使用DuckDB对项目数据进行数据发现,并执行分析查询。

SKILL.md
--- frontmatter
name: data_analysis
description: Perform data discovery and execute analytical queries on project data using DuckDB.

Data Analysis Skill

This skill allows you to perform data analysis on the project's data, including local files and S3-backed Delta tables, using DuckDB.

Usage

To use this skill, you will create Python scripts that utilize the duckdb library and then execute them using uv run.

Setup

You do not need to install duckdb manually; it should be available in the environment or installed via uv if specified in a script's dependencies (though for this project, rely on the environment's dagster-duckdb which provides duckdb).

Quering Data

Create a python script (e.g., analyze_data.py) with the following template to configure S3 access and query data.

Template:

python
import duckdb

def main():
    con = duckdb.connect()
    
    # Install and load httpfs extension for S3/MinIO access
    con.execute("INSTALL httpfs;")
    con.execute("LOAD httpfs;")
    
    # Configure S3/MinIO credentials
    con.execute("SET s3_endpoint = 'minio:9000';")
    con.execute("SET s3_access_key_id = 'rTFidVYcxQjiYCZOXhm8';")
    con.execute("SET s3_secret_access_key = 'BOEhYByB6e645RKiVTt2kvlMR2qCz2jVe90IfD5F';")
    con.execute("SET s3_use_ssl = false;")
    con.execute("SET s3_url_style = 'path';")

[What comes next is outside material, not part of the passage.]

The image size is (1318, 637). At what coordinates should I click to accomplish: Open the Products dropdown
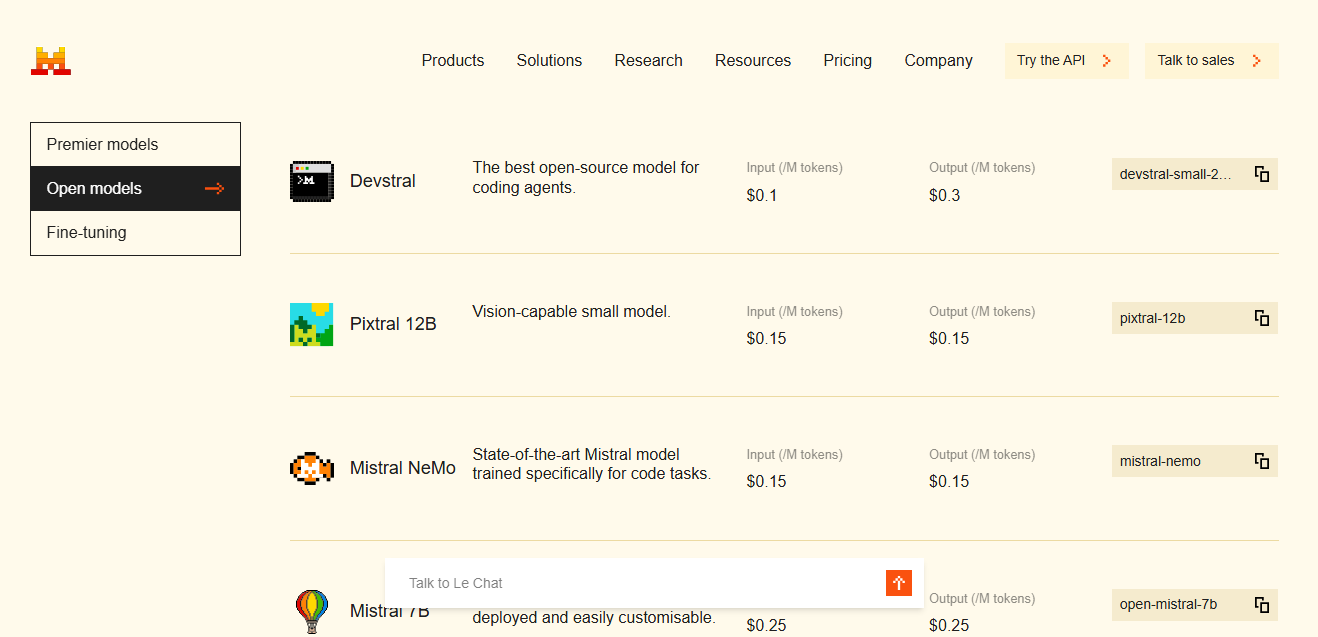pos(452,60)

    # Example Query: Read from a Delta Table in MinIO
    # Note: Use 's3://' scheme.
    # query = "SELECT * FROM delta_scan('s3://me-dashboard/silver/location/location_data_silver') LIMIT 5;"
    
    # Example Query: Read from a local Parquet/CSV file
    # query = "SELECT * FROM 'data/testing/bronze/some_file.csv' LIMIT 5;"

    # Write your specific query here
    query = "SELECT * FROM delta_scan('s3://me-dashboard/silver/location/location_data_silver') LIMIT 5;"
    
    results = con.execute(query).fetchall()
    print(results)
    
    # To get a pandas DataFrame (if pandas is available)
    # df = con.execute(query).df()
    # print(df)

if __name__ == "__main__":
    main()

Execution

Run the script using uv run:

bash
uv run python analyze_data.py

Discovery

Before querying, use find to discover available data files:

bash
find data/ -name "*.parquet" -o -name "*.csv" -o -name "*.json" | head -20

Troubleshooting

  • S3 Connection Issues: Ensure the MinIO service is running and accessible. The credentials in the template are specific to the local dev environment.
  • Missing Extensions: If INSTALL httpfs; fails, ensure internet access is allowed or the extension is already pre-loaded.